March 21, 2019

Matrices for Linear Maps

If you already knew some linear algebra before reading my posts, you might be wondering where the heck all the matrices are. The goal of this post is to connect the theory of linear maps and vector spaces to the theory of matrices and computation.

The key observation is that linear maps between finite-dimensional vector spaces can be completely described solely in terms of how they act on basis vectors. Let's explore this idea in a more precise setting.
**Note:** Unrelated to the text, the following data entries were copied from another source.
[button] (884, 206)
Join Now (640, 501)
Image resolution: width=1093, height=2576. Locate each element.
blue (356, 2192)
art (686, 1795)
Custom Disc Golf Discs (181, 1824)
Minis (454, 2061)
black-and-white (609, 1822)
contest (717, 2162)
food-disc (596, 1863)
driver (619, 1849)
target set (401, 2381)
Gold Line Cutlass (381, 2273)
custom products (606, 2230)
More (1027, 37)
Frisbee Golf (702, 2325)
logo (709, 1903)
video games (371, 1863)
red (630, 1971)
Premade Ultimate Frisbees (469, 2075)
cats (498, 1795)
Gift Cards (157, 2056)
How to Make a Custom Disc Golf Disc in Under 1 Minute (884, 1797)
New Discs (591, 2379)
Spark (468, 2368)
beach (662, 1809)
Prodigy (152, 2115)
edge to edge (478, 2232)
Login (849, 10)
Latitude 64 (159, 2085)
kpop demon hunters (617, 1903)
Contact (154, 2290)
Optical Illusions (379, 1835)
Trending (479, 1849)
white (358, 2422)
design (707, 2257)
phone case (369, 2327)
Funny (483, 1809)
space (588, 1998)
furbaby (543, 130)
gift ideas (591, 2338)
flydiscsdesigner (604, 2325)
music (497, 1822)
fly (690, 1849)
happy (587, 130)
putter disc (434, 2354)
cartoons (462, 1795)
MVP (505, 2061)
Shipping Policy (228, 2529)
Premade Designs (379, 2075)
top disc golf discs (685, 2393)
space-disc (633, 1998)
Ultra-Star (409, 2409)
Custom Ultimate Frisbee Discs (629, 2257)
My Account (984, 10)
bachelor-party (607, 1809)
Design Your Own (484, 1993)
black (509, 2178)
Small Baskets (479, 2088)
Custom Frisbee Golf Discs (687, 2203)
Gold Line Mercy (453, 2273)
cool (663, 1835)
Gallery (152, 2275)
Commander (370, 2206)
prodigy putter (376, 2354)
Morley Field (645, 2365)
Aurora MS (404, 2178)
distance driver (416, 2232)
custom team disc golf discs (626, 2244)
Suppose $T:U\to V$ is a linear map with $\dim U = n$ and $\dim V = m$. Let $(e_1,\ldots,e_n)$ be a basis for $U$ and let $(f_1,\ldots,f_m)$ be a basis for $V$. Then for any vector $u\in U$, we may express $u$ uniquely as a linear combination of basis vectors,

$$u=\sum_{i=1}^n a_i e_i,$$

where $a_i\in\F$ for $1\le i\le n$. Since $T$ is a linear map, this means that

$$\begin{align}
Tu &= T\left(\sum_{i=1}^n a_i e_i\right) \\
&= \sum_{i=1}^n a_i Te_i. \tag{1}
\end{align}$$

We can go further and decompose each $Te_i\in V$ as a linear combination of basis vectors in $V$,

$$Te_i = \sum_{j=1}^m b_{j,i} f_j,$$

where $b_{j,i}\in\F$ for $1\le j\le m$. Thus, we may rewrite equation $(1)$ as

$$Tu = \sum_{i=1}^n \sum_{j=1}^m a_i b_{j,i} f_j.$$

Since the scalars $a_i$ depend only on the input vector $u$ and the basis vectors $f_j$ are fixed, this means that the way $T$ acts on $u$ is determined entirely by the scalars $b_{j,i}$.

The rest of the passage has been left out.